The Republican Party and its allies, simply put, act as if there was no election in November. In some cases they quite literally act that way, trying to stall Democratic victories. But that’s the overall tenor as well. Washington remains wired for Republicans, and the focus continues to be on either relentlessly trivial issues or the fundamentally conservative slant on those issues, and thus the key questions never get asked.
Meanwhile, I haven’t seen any reporter ask Cheney or his staff what seems like an obvious question: If there exist documents that prove that torture prevented attacks on the US, and those documents can be released without jeopardizing national security, why didn’t the Bush administration release them before leaving office?

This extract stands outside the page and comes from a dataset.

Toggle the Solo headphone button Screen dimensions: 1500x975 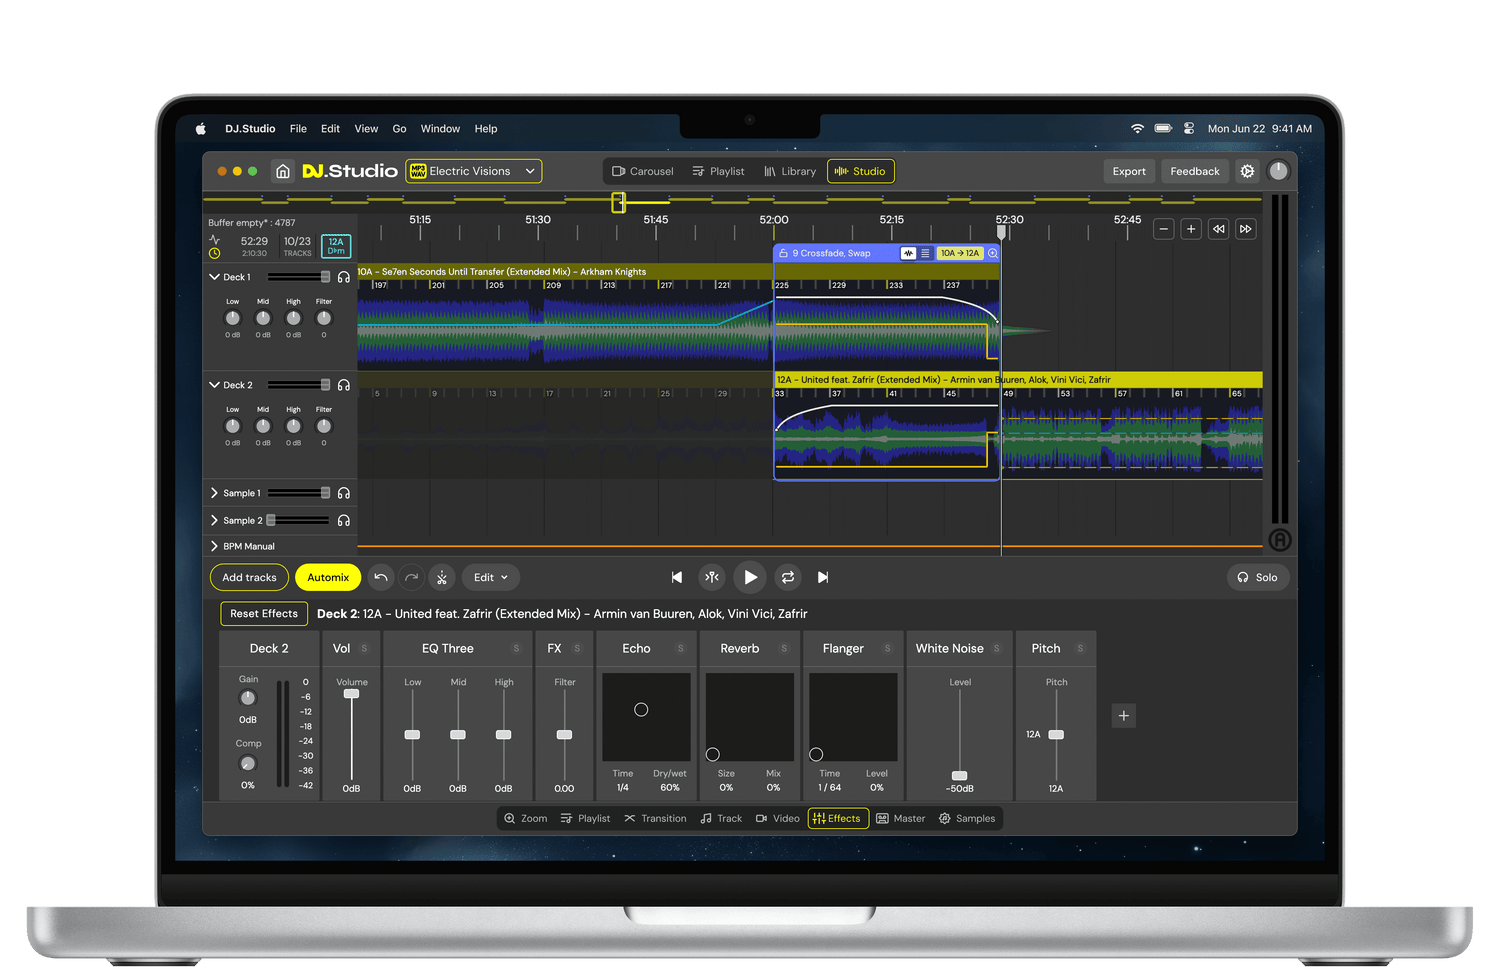(x=1257, y=577)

It isn’t like it’s a surprise that the Obama administration has made some changes in Bush administration torture policy; Cheney and Bush had to know that was a possibility. So why didn’t they release this evidence that supposedly proves that torture is a necessary national security tool? (If the answer is that they feared releasing the documents would jeopardize national security, there’s an obvious follow-up: Why does Cheney want them released now?)
But of course the election has been essentially disappeared. That “accountability moment,” as George W. Bush once famously called it, where the public considered the options and made their will known, didn’t happen. And the likely loss of the bare minimum seats to sustain a filibuster, which even the man running the Senate races has acknowledged, doesn’t impact this outlook, either. They have bought the Kool-Aid that they have a silent, non-voting (apparently) majority and refuse to be moved by public opinion but to retrench. It’s actually quite remarkable and ahistorical:
After losing ground in 2006, you might have expected Republicans to start distancing themselves from the hugely unpopular president and his failed conservative policies. Instead, the caucus held remarkably firm behind Bush’s agenda. And then they lost a bunch of additional seats in 2008. At this point you again might have expected them to start acting conciliatory. But they haven’t been. Which might lead you to suspect that they have some kind of secret master plan to explain why this makes sense. But, clearly, they don’t—Cornyn acknowledges that his side is likely to lose more seats.
I’ve heard this called the Republican death spiral, as the rump Southern contingent gathers more and more power inside the party while eroding the party throughout the rest of the country. That the Republican Party is now less popular than Venezuela makes no difference. They have become less a political concern than a weird theater group obsessed over slights toward Miss California or Presidential public gestures than the clear expressed will of the public. And now that the torture regime is becoming exposed, these obsessions seem more irrelevant than ever.
And wait until they get a load of this. Hissy fit alert!
Egyptians are cautiously rejoicing over the recent appointment of a veiled Egyptian American Muslim woman as an advisor to President Obama.
Dalia Mogahed, senior analyst and executive director of the Gallup Center for Muslim Studies, was appointed this month to Obama’s Advisory Council on Faith-Based and Neighborhood Partnerships.
“I don’t consider (Dick Cheney) a particularly reliable source.”